In the plant, the roses are dumped into one of the vats, called extractors. There are five levels in each extractor, each separated by a giant disc-like grille so that the flowers aren’t crushed. Once the vat is full, a heavy lid is clamped into place. Hexane, a highly volatile solvent, is pumped into the vat, dissolving the molecules in the flowers and extracting their principal fragrance. When the process is complete, the five layers of “spent” roses (now brown in hue) are pulled out and discarded in a regulated compost.
“During the harvest, we work for as many hours as it takes,” says Mul. “We don’t count the hours. We start when we pick the roses and we stop when the roses are done.” Four hundred kilograms of roses yields one kilogram of concentrate (worth €3,000, or about $4,300 Canadian), an orange-brown, viscous liquid rich with fragrance. The concentrate is then bathed with pure ethyl alcohol to separate the plant waxes from the precious absolute. The concentrate in turn yields half a kilogram of absolute (worth €5,000, or about $7,200 Canadian).
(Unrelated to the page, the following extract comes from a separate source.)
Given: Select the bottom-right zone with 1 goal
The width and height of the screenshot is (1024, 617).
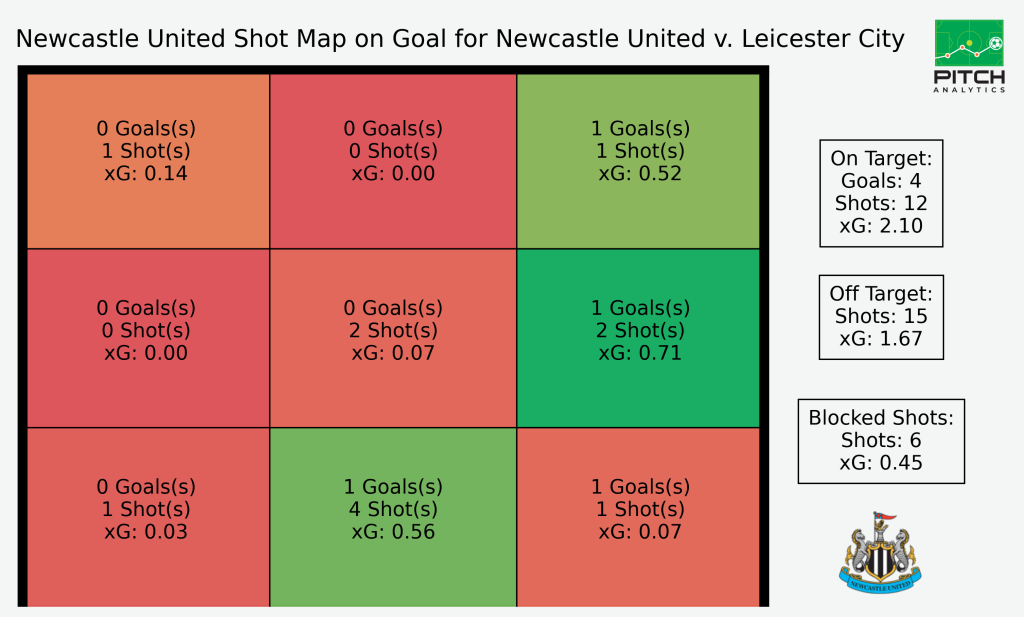Looking at the screenshot, I should tap(638, 517).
Absolute is an irreplaceable ingredient in the fine perfume industry. The chemistry of this flower’s oil is so complex and intricate that it is impossible to reconstitute it completely, even in a lab.
Joseph Mul guarantees quality, not quantity, as he is challenged by the weather and aphids, the main pests that make tunnels at the root of the flowers and dry the plant out. But he is quick to add that the Mul farm takes the precaution of growing 20 per cent more flowers than needed, just in case the crop is attacked. “We have never lost a harvest,” he says. Moreover, only organic fertilizers are used, and the soil is tested regularly.
The Muls work closely with Jacques Polge, who frequently analyzes the absolute. “Year after year, I need to ensure that Chanel No. 5 is reproduced to the letter,” says Polge. “I am responsible for the liquid.”
There is real meaning behind the words “Haute Parfumerie”. Chanel reminds us of this with each of its creations. “No. 5, yes, it’s a number, our number. It’s the first couture perfume; it’s a form that has not aged and has transcended many fashion eras,” says Polge. “So, it’s true, it is iconic.”
A master composer, Polge pontificates, “Olfactory is a sense of which we don’t realize the importance,” he says. “All that passes [through] our nose—what we smell—is life. It’s what it means to be living.”